- _Record set_:
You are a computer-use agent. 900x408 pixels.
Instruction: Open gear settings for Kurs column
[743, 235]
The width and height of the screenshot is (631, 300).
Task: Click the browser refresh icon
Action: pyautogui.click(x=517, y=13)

- _Problem to work on_:
Your task is to reproduce exactly the lines from the one with "Instruction: Open gear" through the end of the listing. Both ends belong in the answer.

- _Solution for this exercise_:
Instruction: Open gear settings for Kurs column
[743, 235]
The width and height of the screenshot is (631, 300).
Task: Click the browser refresh icon
Action: pyautogui.click(x=517, y=13)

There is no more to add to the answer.